# Task to complete
Write out exactly the lines from the one containing "This screenshot has width=1012, height=586." through the last line of the records below, and no others.

# Information shown
——

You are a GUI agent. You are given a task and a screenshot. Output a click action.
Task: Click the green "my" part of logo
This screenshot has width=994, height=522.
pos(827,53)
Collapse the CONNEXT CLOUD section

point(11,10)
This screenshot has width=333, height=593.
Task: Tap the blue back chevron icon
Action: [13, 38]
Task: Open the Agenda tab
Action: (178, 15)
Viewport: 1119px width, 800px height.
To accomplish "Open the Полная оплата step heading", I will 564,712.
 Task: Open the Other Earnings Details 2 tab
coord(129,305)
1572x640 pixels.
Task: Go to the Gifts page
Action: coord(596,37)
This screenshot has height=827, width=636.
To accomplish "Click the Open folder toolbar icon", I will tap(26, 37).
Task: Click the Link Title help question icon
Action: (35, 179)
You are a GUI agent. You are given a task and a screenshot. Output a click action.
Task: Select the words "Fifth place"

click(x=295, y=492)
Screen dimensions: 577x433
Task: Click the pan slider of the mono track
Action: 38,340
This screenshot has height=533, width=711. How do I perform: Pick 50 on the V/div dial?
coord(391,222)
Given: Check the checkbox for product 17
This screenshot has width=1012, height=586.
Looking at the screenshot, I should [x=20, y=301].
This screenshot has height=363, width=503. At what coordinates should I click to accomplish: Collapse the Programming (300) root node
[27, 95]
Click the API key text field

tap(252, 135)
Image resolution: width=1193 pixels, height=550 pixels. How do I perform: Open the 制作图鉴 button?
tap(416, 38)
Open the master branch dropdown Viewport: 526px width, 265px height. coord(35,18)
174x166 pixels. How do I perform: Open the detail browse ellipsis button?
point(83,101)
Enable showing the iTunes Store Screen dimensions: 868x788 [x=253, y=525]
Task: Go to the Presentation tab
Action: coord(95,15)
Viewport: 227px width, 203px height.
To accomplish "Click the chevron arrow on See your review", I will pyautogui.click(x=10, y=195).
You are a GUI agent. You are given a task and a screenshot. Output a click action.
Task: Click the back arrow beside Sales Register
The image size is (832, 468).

——

# Exercise solution
This screenshot has width=1012, height=586.
Looking at the screenshot, I should [x=20, y=301].
This screenshot has height=363, width=503. At what coordinates should I click to accomplish: Collapse the Programming (300) root node
[27, 95]
Click the API key text field

tap(252, 135)
Image resolution: width=1193 pixels, height=550 pixels. How do I perform: Open the 制作图鉴 button?
tap(416, 38)
Open the master branch dropdown Viewport: 526px width, 265px height. coord(35,18)
174x166 pixels. How do I perform: Open the detail browse ellipsis button?
point(83,101)
Enable showing the iTunes Store Screen dimensions: 868x788 [x=253, y=525]
Task: Go to the Presentation tab
Action: coord(95,15)
Viewport: 227px width, 203px height.
To accomplish "Click the chevron arrow on See your review", I will pyautogui.click(x=10, y=195).
You are a GUI agent. You are given a task and a screenshot. Output a click action.
Task: Click the back arrow beside Sales Register
The image size is (832, 468).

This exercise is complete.